Vince Stadon has been a producer and head writer for the award-winning Sitcom Trials, and a gag writer for BBC comedy shows. His plays have been staged everywhere from the Manchester Comedy Festival to Californian wedding ceremonies, and his essays and prose have seen print in various publications, some of them half reputable. He lives in Bristol, England, with his wife and their children, and way too many untrustworthy cats. He bakes a terrific Victoria Sponge, and avoids tall buildings, aggressive insects, and explosions.
Gerard Power is a former greyhound videographer surviving in Limerick. His interests include Anglo-Irish sitcoms, the transcendence of the flesh, and the 3D platformers of the fifth console generation. His dream is to one day own a miserable single-room flat in the old Georgian part of town, where ghosts can be found between the red brick and mortar.
Evan Forman is a writer interested in the fictions creeping into our increasingly warped reality, the mythology of modernity, and spooky interactions with the more-than-human world.

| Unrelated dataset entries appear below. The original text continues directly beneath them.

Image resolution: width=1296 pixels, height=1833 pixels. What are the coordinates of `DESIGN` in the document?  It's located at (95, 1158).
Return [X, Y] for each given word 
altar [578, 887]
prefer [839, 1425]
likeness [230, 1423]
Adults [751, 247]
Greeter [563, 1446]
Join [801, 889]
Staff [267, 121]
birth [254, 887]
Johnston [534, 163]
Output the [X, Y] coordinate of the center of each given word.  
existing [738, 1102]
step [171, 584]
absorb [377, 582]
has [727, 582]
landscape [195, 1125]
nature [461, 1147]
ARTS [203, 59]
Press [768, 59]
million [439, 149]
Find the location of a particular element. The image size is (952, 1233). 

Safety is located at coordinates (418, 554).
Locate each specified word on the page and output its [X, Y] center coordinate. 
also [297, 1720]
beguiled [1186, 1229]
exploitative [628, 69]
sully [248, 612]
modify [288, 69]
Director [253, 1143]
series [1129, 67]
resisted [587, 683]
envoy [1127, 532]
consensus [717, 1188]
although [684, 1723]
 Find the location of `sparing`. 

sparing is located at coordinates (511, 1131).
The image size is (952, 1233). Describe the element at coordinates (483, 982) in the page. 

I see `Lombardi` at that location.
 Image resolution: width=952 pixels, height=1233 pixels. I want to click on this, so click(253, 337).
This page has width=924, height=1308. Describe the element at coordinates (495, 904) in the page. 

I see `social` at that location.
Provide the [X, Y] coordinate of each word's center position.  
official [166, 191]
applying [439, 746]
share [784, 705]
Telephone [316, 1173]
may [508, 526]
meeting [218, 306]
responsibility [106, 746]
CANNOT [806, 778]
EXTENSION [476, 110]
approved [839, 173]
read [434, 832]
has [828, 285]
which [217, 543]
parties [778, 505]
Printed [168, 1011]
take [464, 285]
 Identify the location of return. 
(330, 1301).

This is his third published work, having two novellas in Arcbeatle Press’ 10,000 Dawns: A Poor Man’s Iliad anthology. He lives in Scotland and can be found at evanforman.com.
Tyche McPhee Letts is getting better at describing herself in an author bio. She lives in Quebec alongside a small herd of guinea pigs. If you’re into Dr Who stuff, consider checking out her story in P.R.O.B.E.: Out of the Shadows, which features shapeshifting, Biblical literalism, and an account of rural life in England written by someone who’s never been there.
Mark Laherty is a writer based in Waterford, Ireland. He is currently organising the 10,000 Dawns Winter Holiday Special. As a critic, he has appeared in the Mary Sue, Strange Horizons, and Imperica, among others. His favourite Doctor is Clara Oswald.